Can it measure wavefronts in reflection mode?
No—the SID4-V is transmission-only. For reflective measurements, a separate reference arm or off-axis configuration using a beam splitter is required; Phasics offers custom optical mounts for such integrations.
Does vacuum exposure affect calibration stability?
No—factory calibration is performed under vacuum and retained across pressure cycles.

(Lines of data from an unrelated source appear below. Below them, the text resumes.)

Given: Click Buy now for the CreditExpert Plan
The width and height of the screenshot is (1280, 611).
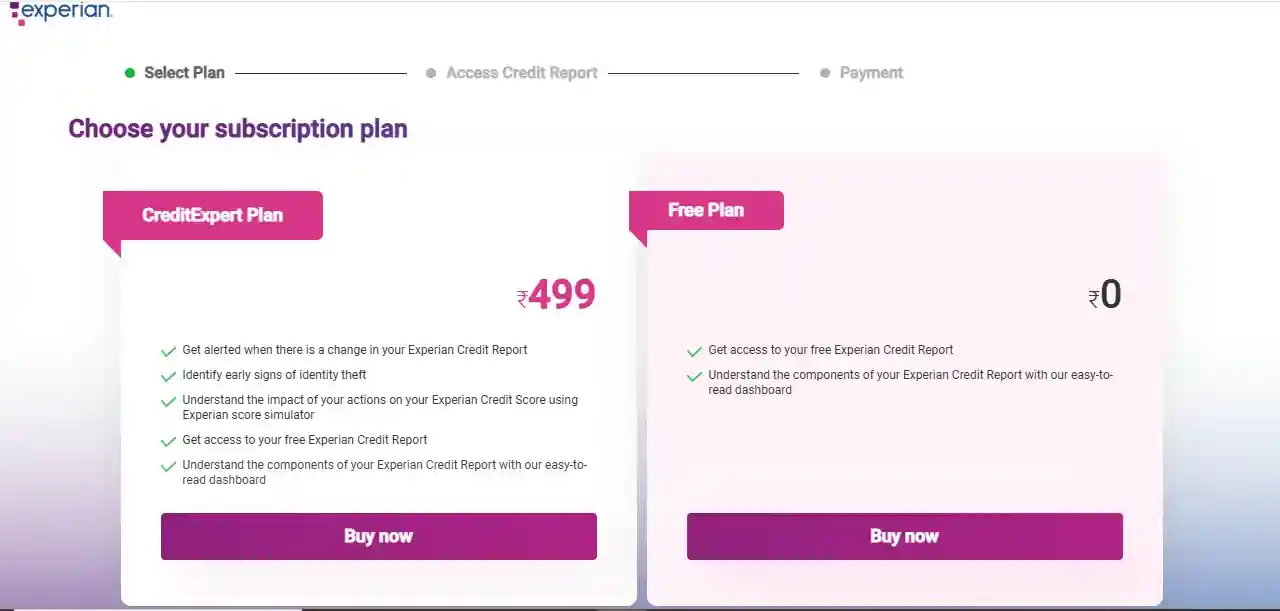Looking at the screenshot, I should tap(378, 536).
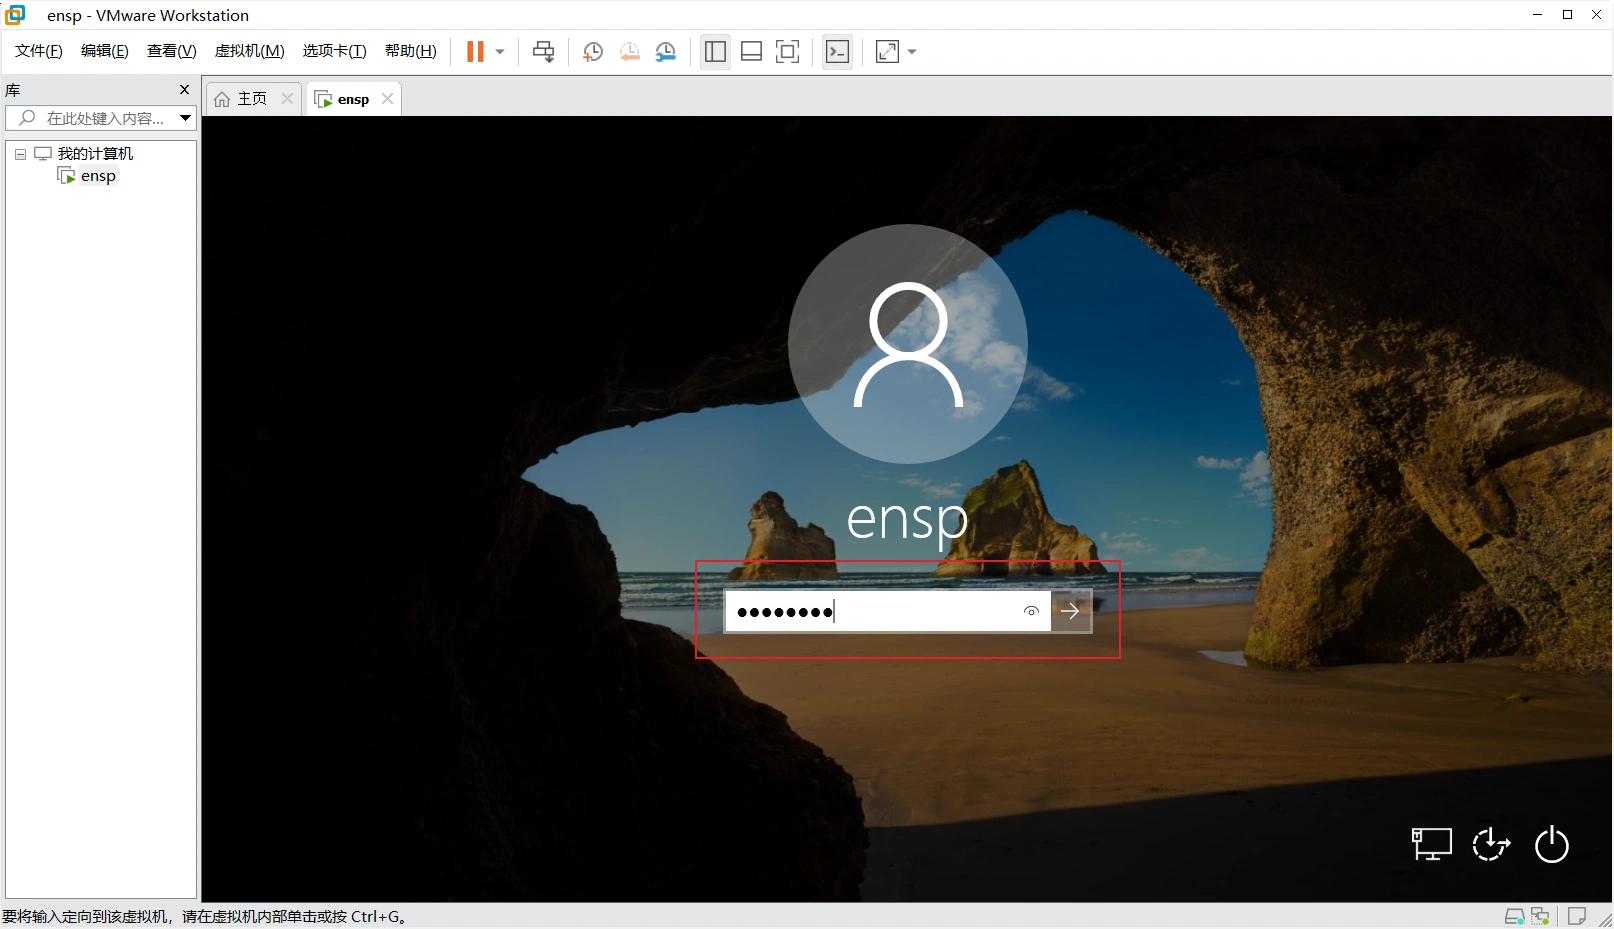Click the guest power options icon

pos(1551,845)
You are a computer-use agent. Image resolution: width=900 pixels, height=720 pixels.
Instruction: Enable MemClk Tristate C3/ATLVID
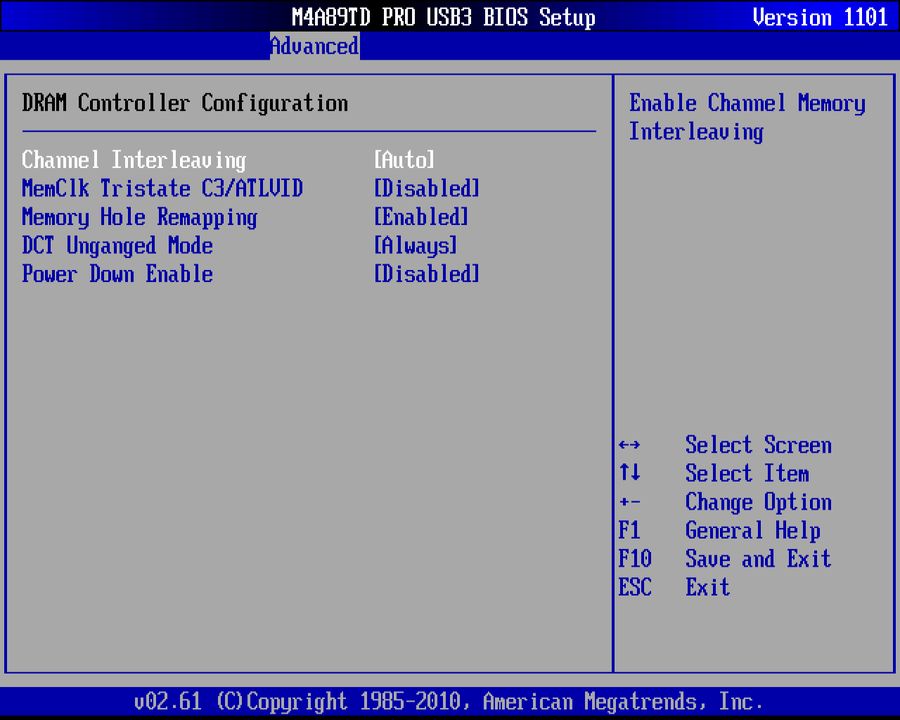426,188
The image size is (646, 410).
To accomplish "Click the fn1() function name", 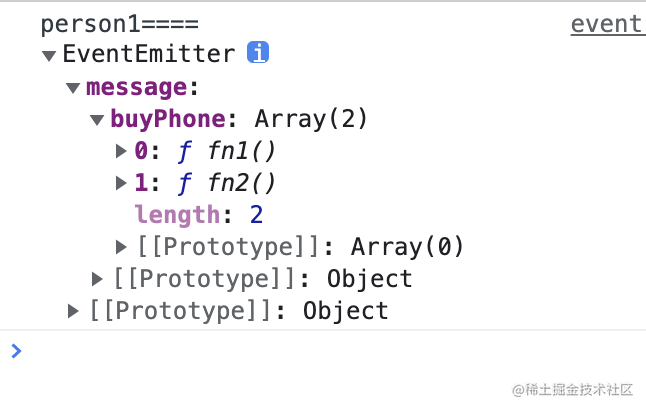I will coord(241,150).
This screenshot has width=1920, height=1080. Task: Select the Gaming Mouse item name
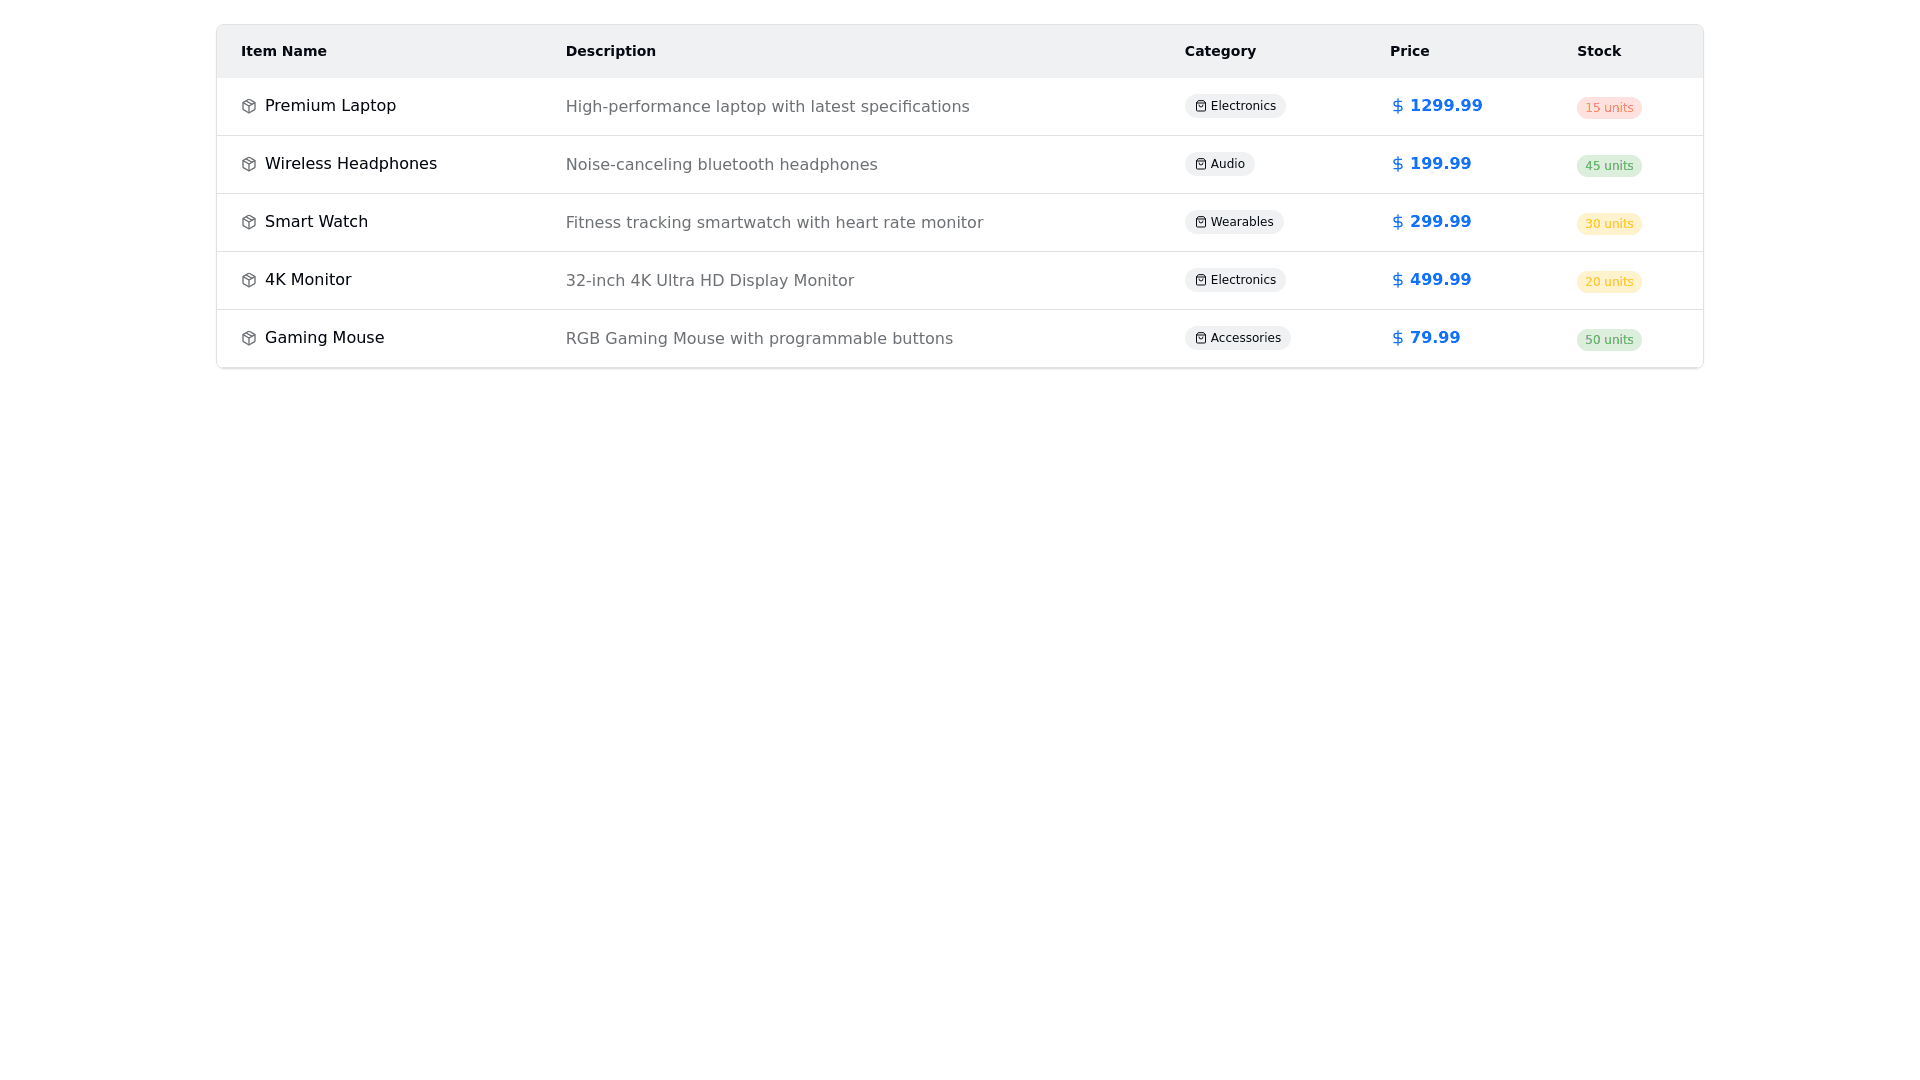(x=324, y=338)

Drift is <0.5 nm RMS over 100 hours at constant 10⁻⁷ mbar, verified per ISO 20473 Annex B.
What is the minimum measurable electron density using SID4 Density?
For an argon gas jet at 2–300 bar and 1.5 mm nozzle diameter, the single-shot detection limit is 1×10¹⁷ cm⁻³—subject to imaging system NA, probe wavelength, and gas molar refractivity.
Is remote operation supported?
Yes—GigE Vision compliance enables full control via TCP/IP from Windows, Linux, or real-time OS platforms. SSH-based CLI and REST API endpoints are available for automated test sequences.